Brief:
Retype every line from the top of the entries down to the one with "Task: Click the chevron after 125,99 EUR", both included, and skip the pictures.

Collected data entries:
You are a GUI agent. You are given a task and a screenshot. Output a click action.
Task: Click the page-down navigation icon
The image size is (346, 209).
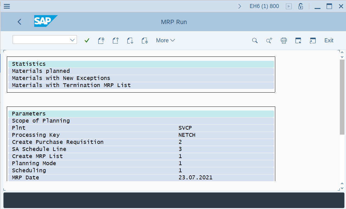coord(130,40)
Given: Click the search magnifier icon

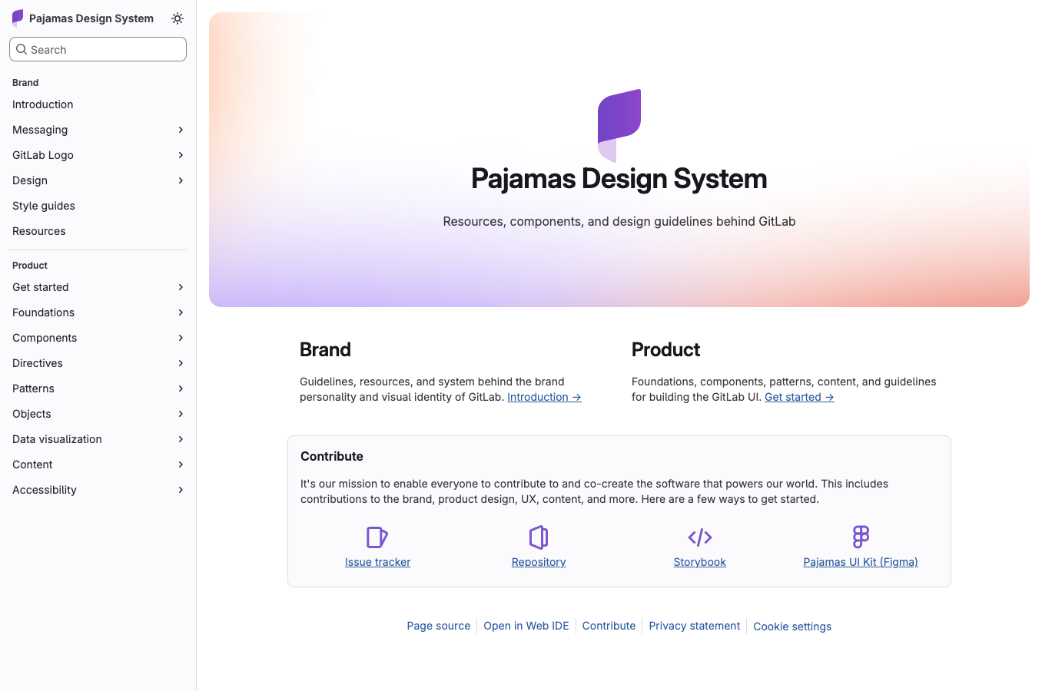Looking at the screenshot, I should [22, 49].
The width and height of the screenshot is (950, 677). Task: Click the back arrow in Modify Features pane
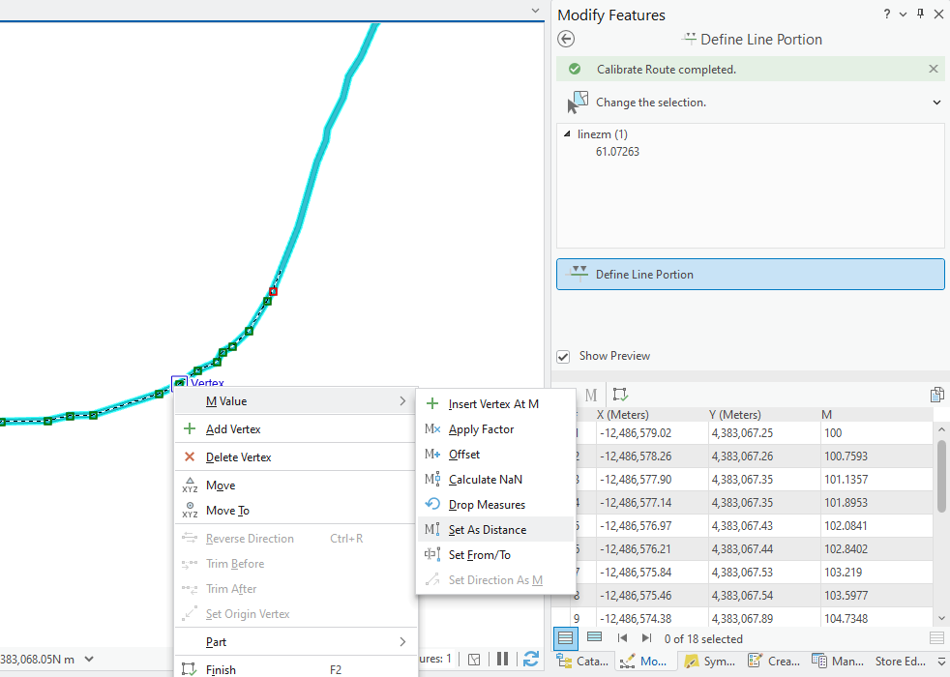[x=566, y=39]
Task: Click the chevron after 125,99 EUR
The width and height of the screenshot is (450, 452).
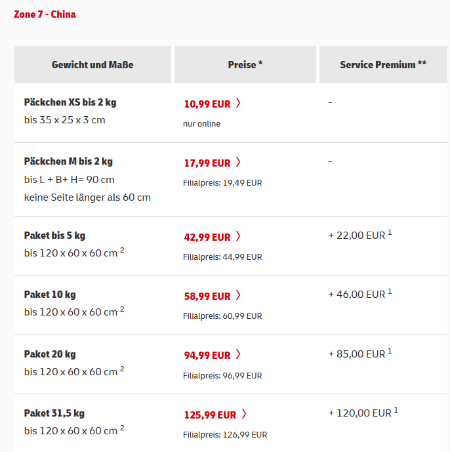Action: pos(244,414)
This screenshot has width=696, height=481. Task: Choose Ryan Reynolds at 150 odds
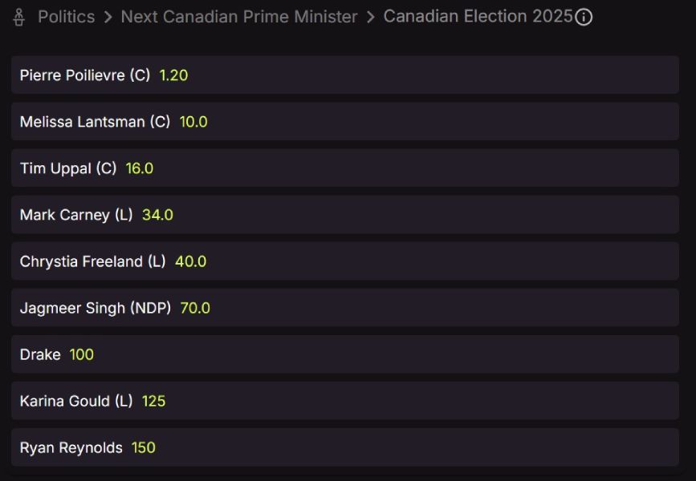[144, 447]
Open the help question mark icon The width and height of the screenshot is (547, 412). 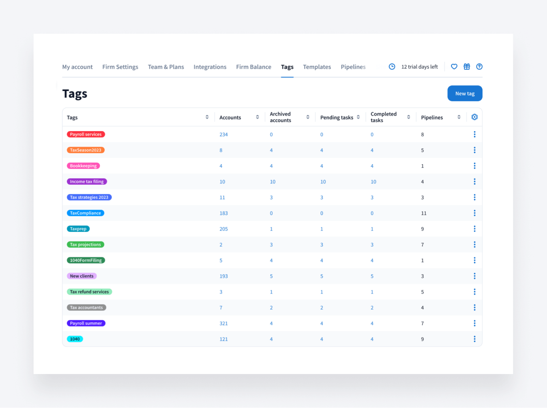pos(479,67)
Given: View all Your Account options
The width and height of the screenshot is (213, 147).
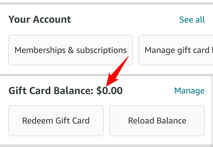Looking at the screenshot, I should tap(192, 20).
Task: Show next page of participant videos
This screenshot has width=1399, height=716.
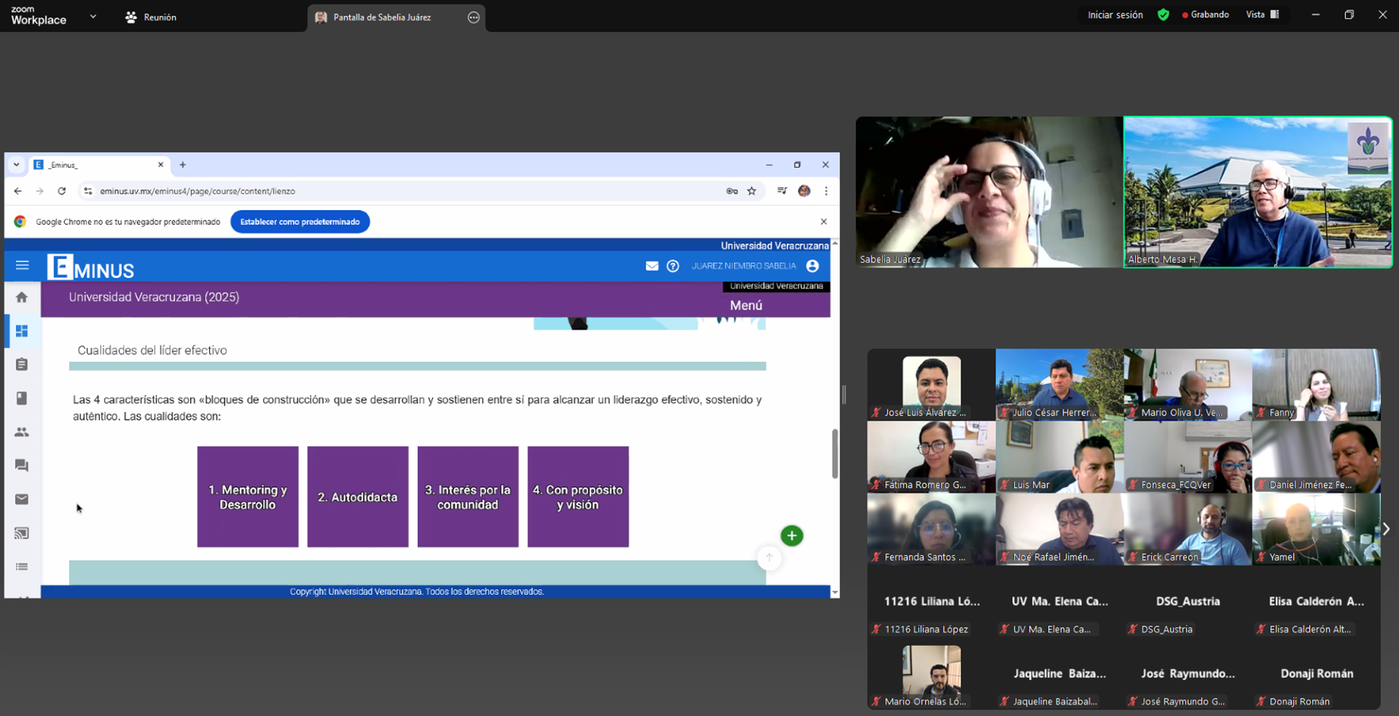Action: pyautogui.click(x=1386, y=529)
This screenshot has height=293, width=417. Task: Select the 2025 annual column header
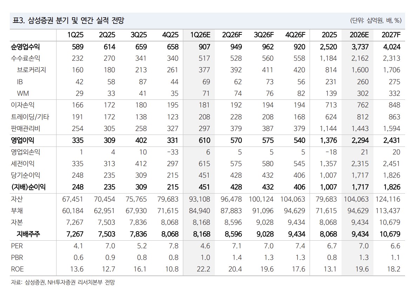329,35
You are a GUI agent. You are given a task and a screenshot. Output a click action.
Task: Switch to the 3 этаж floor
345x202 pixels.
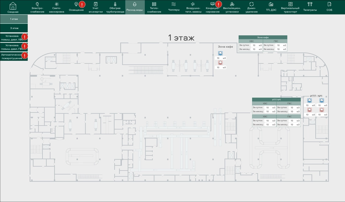14,28
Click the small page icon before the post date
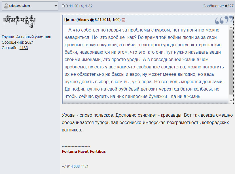Viewport: 235px width, 174px height. click(63, 6)
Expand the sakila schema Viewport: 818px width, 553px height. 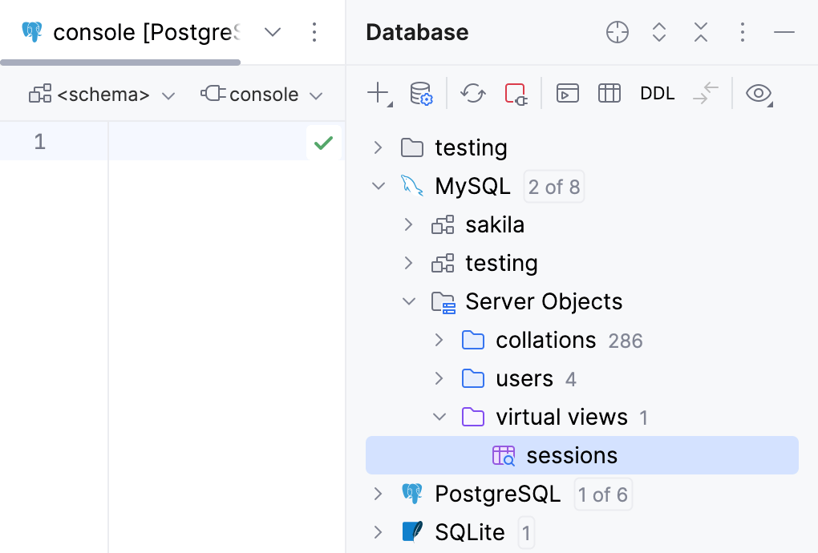408,224
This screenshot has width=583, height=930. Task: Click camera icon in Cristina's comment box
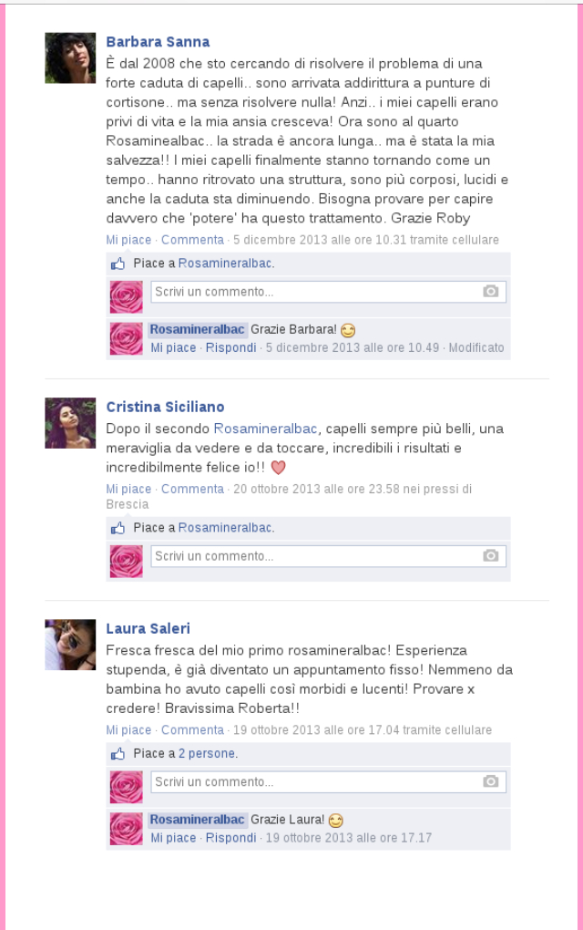[x=491, y=556]
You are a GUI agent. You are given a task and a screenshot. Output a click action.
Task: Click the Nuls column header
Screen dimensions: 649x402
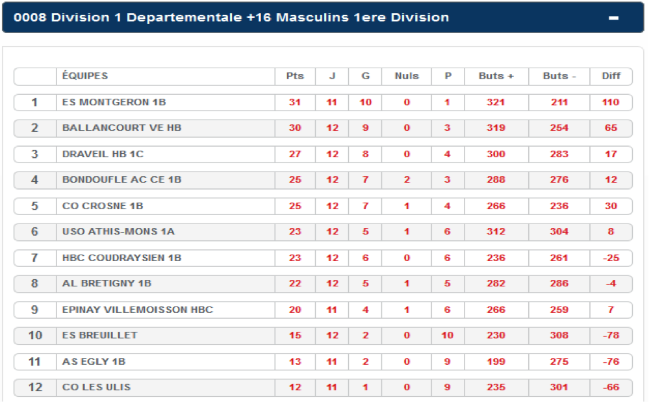click(407, 76)
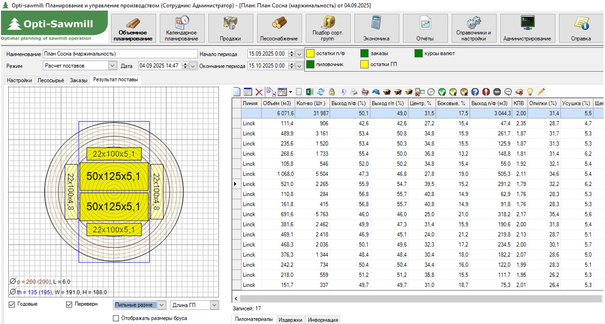The width and height of the screenshot is (605, 324).
Task: Enable Отображать размеры бруса checkbox
Action: pos(115,318)
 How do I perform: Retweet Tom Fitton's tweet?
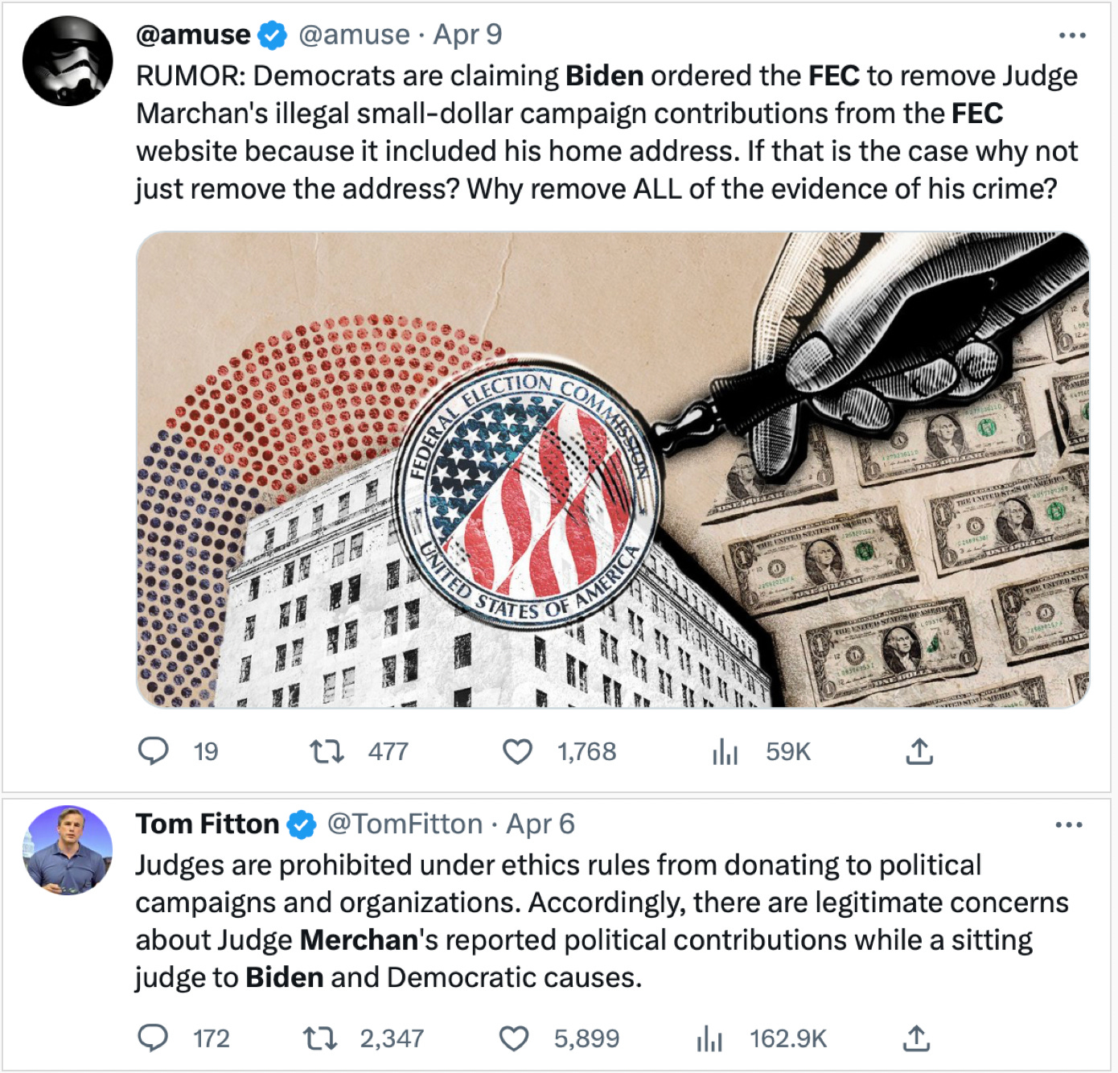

Expected output:
You are a GUI agent. You are given a task and a screenshot. Output a click action.
Task: Click the page-down navigation icon
The image size is (346, 209).
coord(130,40)
Given: Click the search magnifier icon

Looking at the screenshot, I should [22, 49].
The width and height of the screenshot is (950, 677). Task: Click the back arrow in Modify Features pane
[x=566, y=39]
Task: Click the chevron after 125,99 EUR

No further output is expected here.